▶ [İş talebi A]:
Listede "Describe the element" ifadesini içeren satırdan "at that location." ifadesini içeren satıra kadar, her iki satır da dahil olmak üzere, satırları aynen yeniden yazar mısın? Resimleri yanıta koyma.

Raporlama Yükümlülüğü Kim Tarafından Yerine Getirilecek?
Taslak Tebliğin 6 ncı maddesinde işlemlerin tipleri ve karşı taraflarına göre raporlama yükümlülüğünü yerine getirecek kuruluşlar belirlenmiş durumda. Buna göre:
1- İki yatırım kuruluşu arasında akdedilen tezgah üstü türev araç sözleşmelerinde bildirim yükümlülüğü her iki yatırım kuruluşuna ait.
2- Yatırım kuruluşlarının müşterileri ile akdettikleri ya da müşterileri adına karşı tarafı yurtdışında olacak şekilde akdedilmesine aracılık ettikleri tezgah üstü türev araç sözleşmeleri ile hazine işlemleri nedeniyle yurtdışında yerleşik kişilerle akdettikleri tezgâh üstü türev araç sözleşmelerinde raporlama yükümlülüğü ilgili yatırım kuruluşuna ait.
3- İşlem aracılığı faaliyetine yetkili yatırım kuruluşlarının müşterileri adına karşı tarafı yurtiçinde yerleşik bir yatırım kuruluşu olacak şekilde akdediimesine aracılık ettikleri tezgah üstü türev araç sözleşmelerinde, raporlama yükümlülüğü sözleşmenin tarafı olan portföy aracılığı faaliyetine yetkili yatırım kuruluşuna ait.

▶ [Görev malzemesi]:
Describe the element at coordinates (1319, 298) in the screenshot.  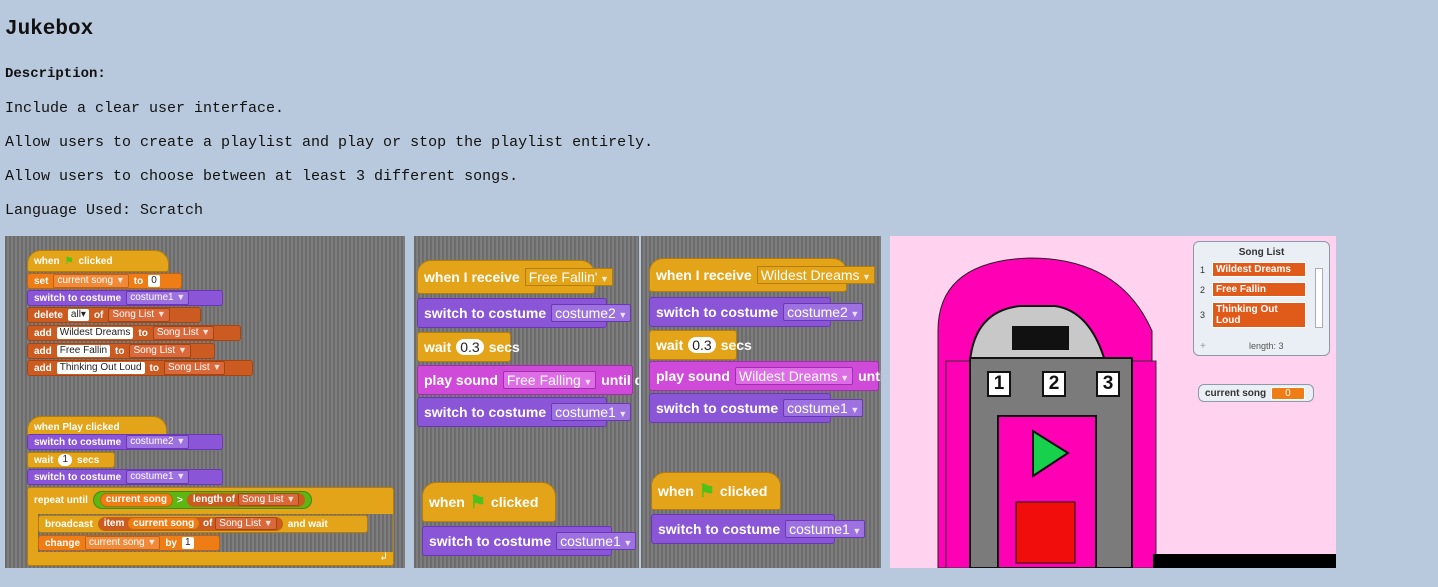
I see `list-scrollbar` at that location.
==
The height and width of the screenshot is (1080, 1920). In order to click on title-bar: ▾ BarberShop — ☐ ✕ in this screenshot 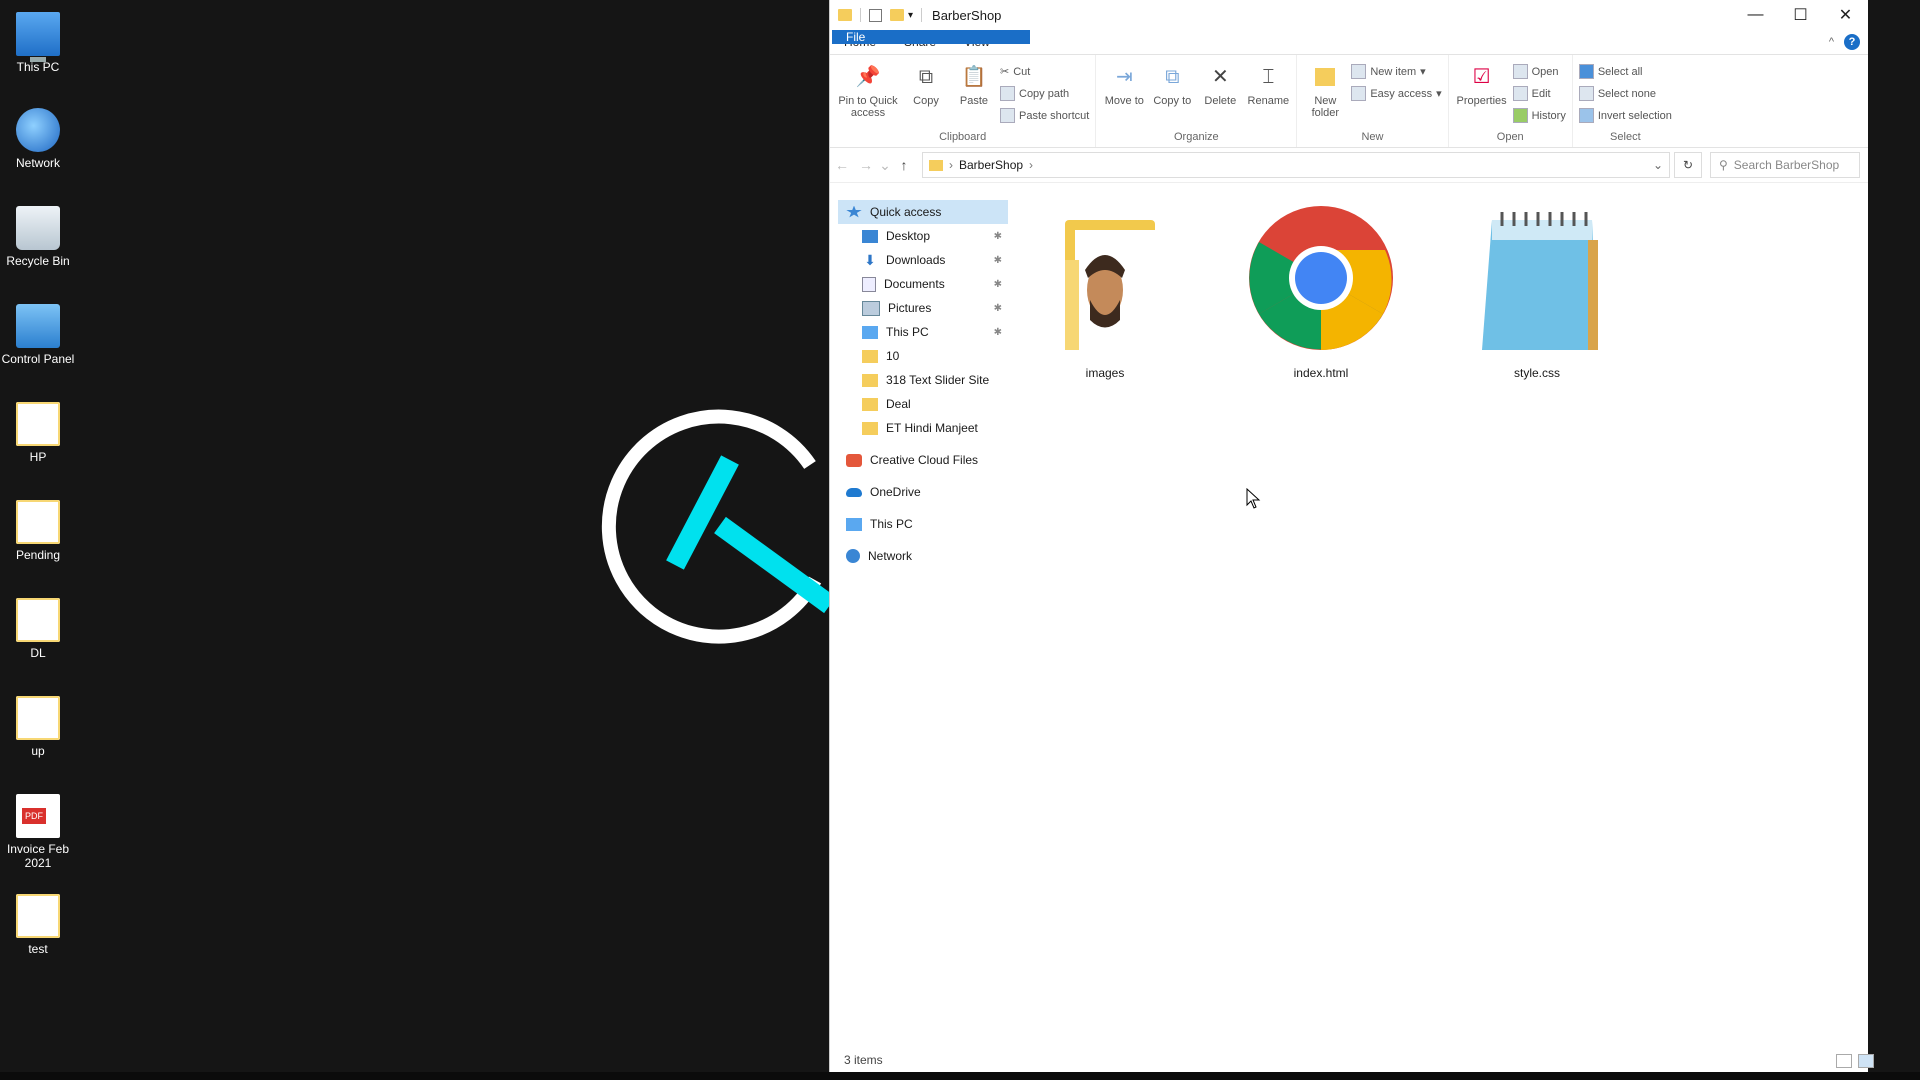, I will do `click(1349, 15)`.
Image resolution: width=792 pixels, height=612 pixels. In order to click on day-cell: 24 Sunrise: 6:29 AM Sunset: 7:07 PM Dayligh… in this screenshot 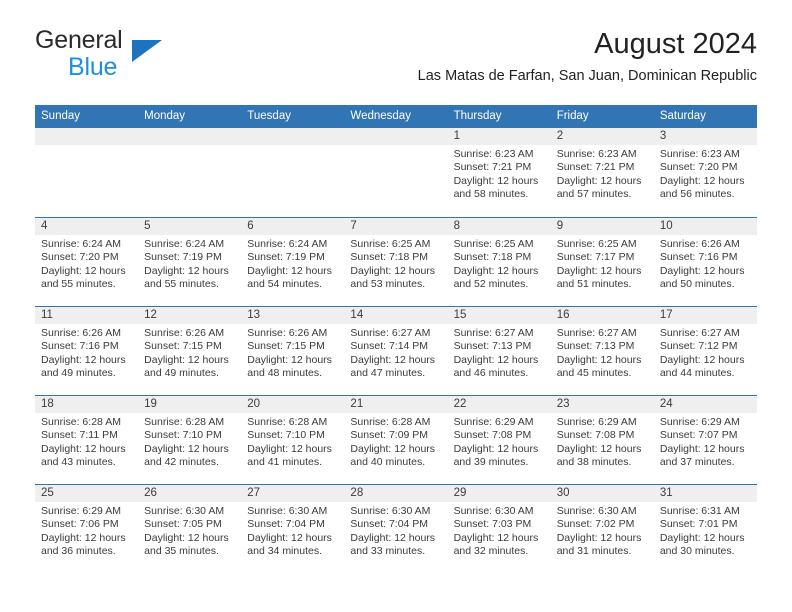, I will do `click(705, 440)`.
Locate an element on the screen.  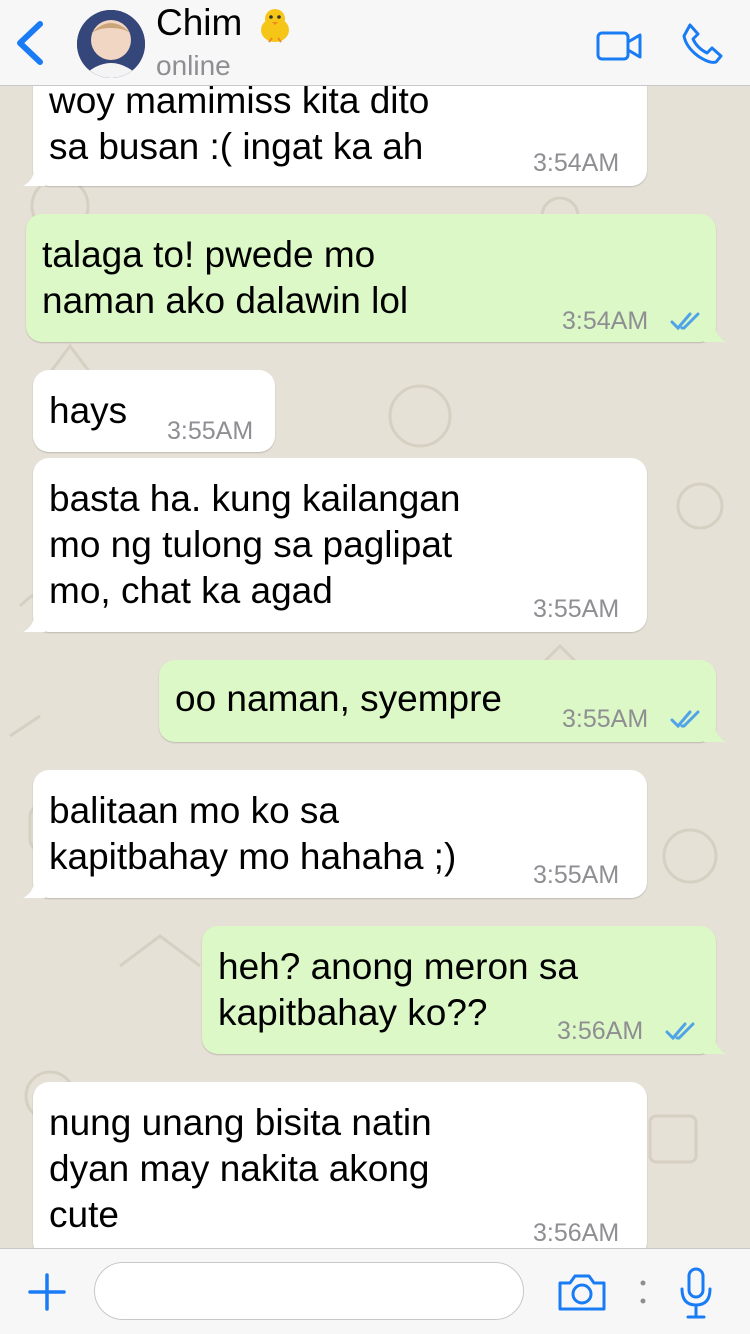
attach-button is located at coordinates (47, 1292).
--
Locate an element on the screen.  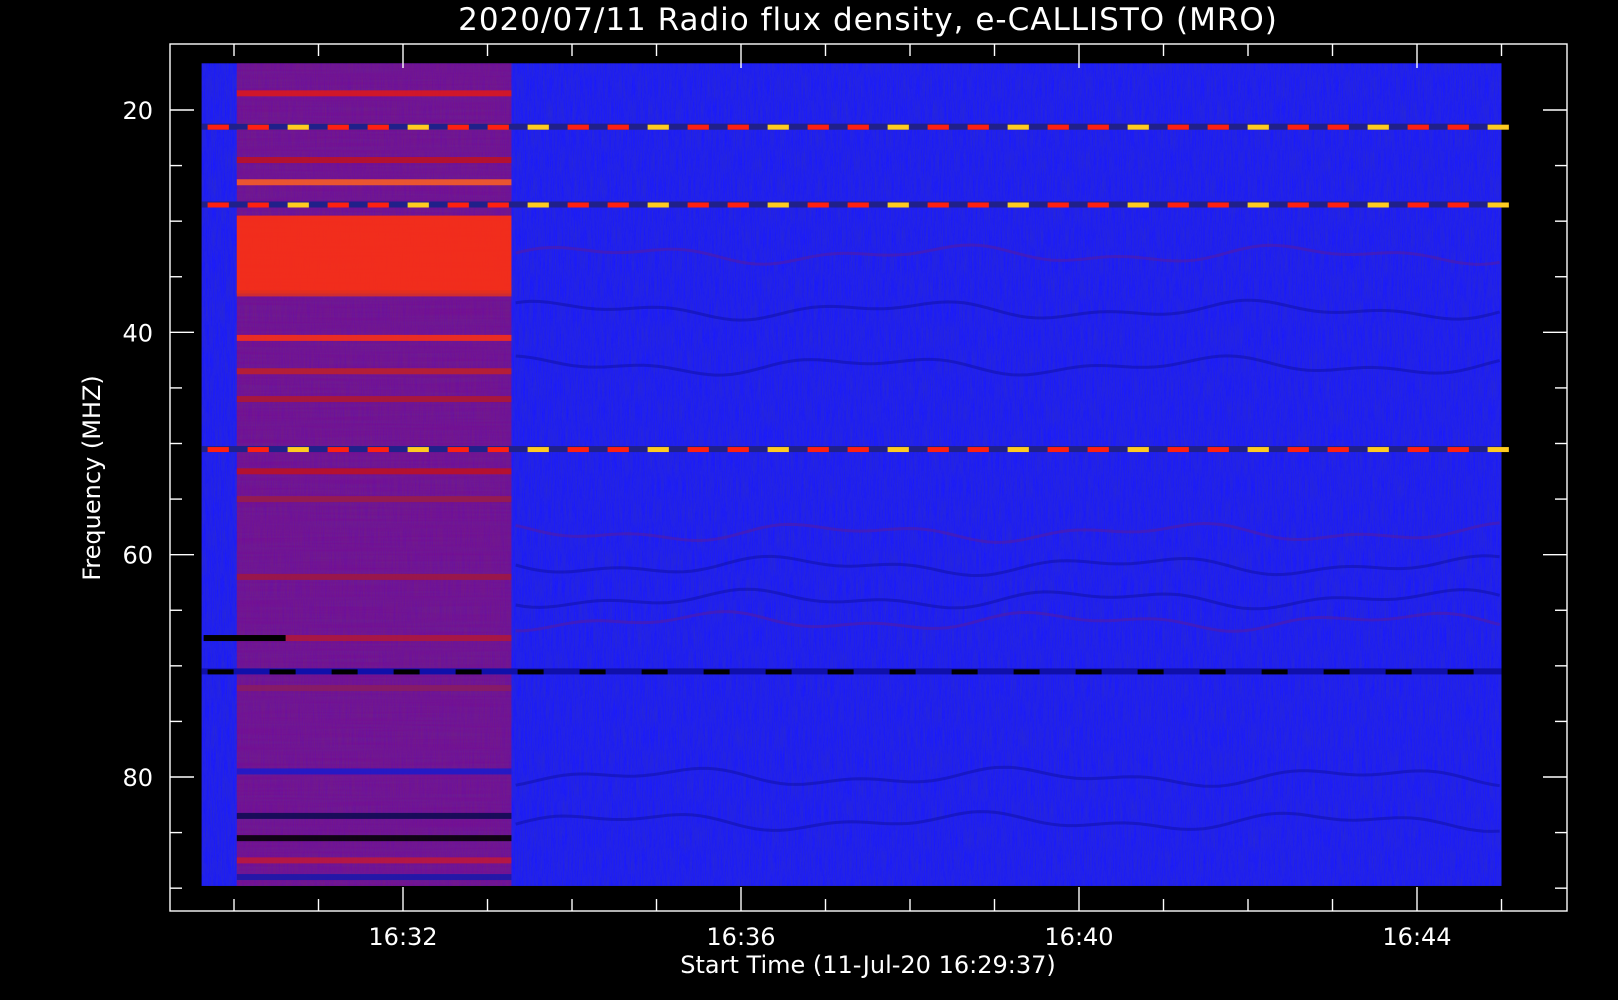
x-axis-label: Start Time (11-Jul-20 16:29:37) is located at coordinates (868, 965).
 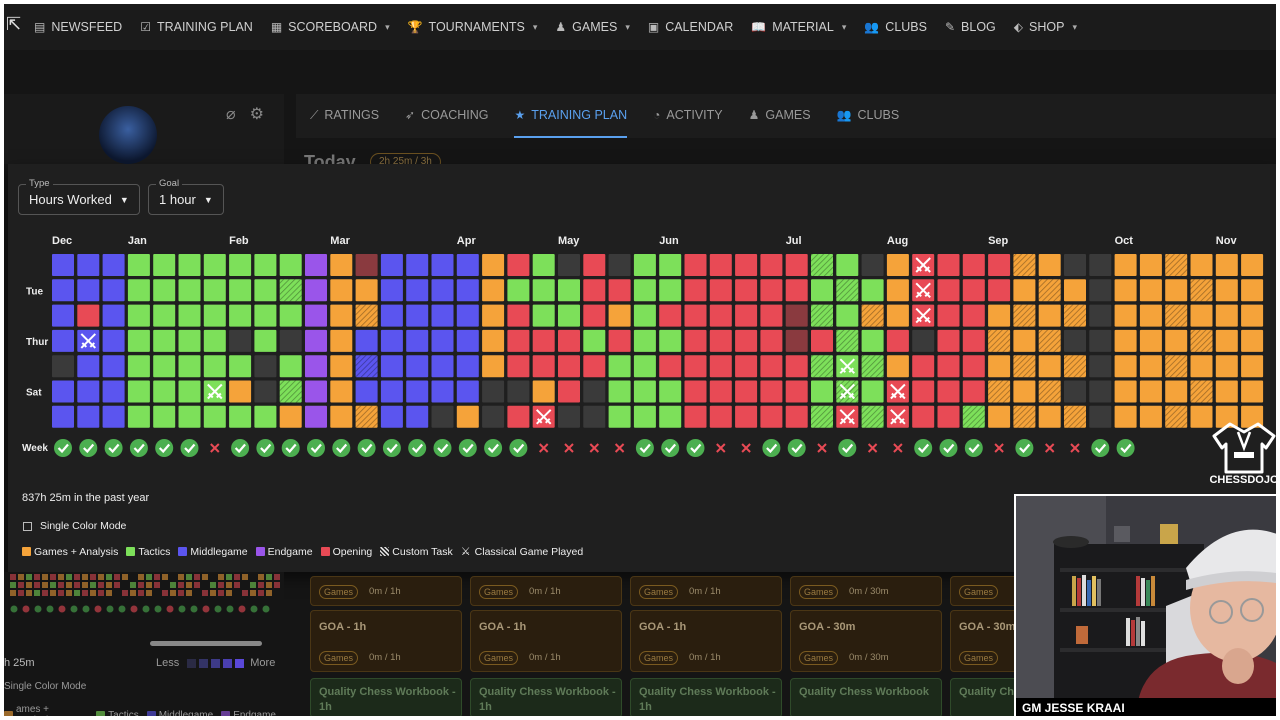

▶ [İş talebi B]:
Tezgâh üstü türev araç sözleşmelerinde raporlama yükümlülüğünü ele alan metni kaldığı yerden sürdürür müsün?

▶ [Yanıt alanı A]:
Describe the element at coordinates (1319, 298) in the screenshot.  
I see `list-scrollbar` at that location.

▶ [Yanıt alanı B]:
4- Takası yurtiçinde yerleşik bir Merkezi Karşı Taraf (MKT) tarafından gerçekleştirilen işlemlerde raporlama yükümlülüğü yurtiçi yerleşik MKT tarafından yapılacak. Takası yurtdışında yerleşik bir MKT tarafından gerçekleştirilen işlemlerde ise raporlama yükümlülüğü ilgili yatırım kuruluşu ya da yurtdışı yerleşik MKT tarafından yerine getirilebiliyor.
Raporlama Yükümlülüğünün Devri
Taslak Tebliğ’in 7 ncı maddesine göre (Taslak Tebliğ’de 7 nci madde yerine sehven iki defa 6 ncı madde kullanılmış, biz madde numarasını düzelterek ifade ettik) yatırım kuruluşları Tebliğ kapsamındaki raporlama yükümlülüklerini sözleşmenin karşı tarafı olan yatırım kuruluşuna veya sözleşmede taraf olmayan üçüncü bir yatırım kuruluşuna devredebiliyor. Ancak, bu devrin Tebliğ kapsamındaki veri sağlama yükümlülüğünü ortadan kaldırmaktan çok raporlamayla ilgili mutabakat yükümlülüğünün devri gibi amaçlara hizmet edebileceğini düşünüyoruz.
Raporlamanın Başlayacağı Tarih
Tebliğ’de raporlama ile ilgili iki kritik tarih var: 01.04.2016 ve 01.10.2016 tarihleri. Tebliğe göre yatırım kuruluşları için raporlama yükümlülüğü 01.10.2016 tarihinden itibaren başlıyor. 01.10.2016 tarihinden önce yapılmış ve halen yaşayan sözleşmelerin raporlanması için ise ek süreler belirlenmiş. Buna göre;
- 01.04.2016 tarihinden önce akdedilmiş ve 01.10.2016 tarihi itibariyle sonuçlandırılmamış olan türev araç sözleşmeleri 01.01.2017 tarihine kadar,
- 01.04.2016 tarihinden önce akdedilen ancak 01.04.2016 tarihi itibarıyla sonuçlandırılmamış türev araç sözleşmeleri de 01.07.2017 tarihine kadar
MKK’ya raporlanacak.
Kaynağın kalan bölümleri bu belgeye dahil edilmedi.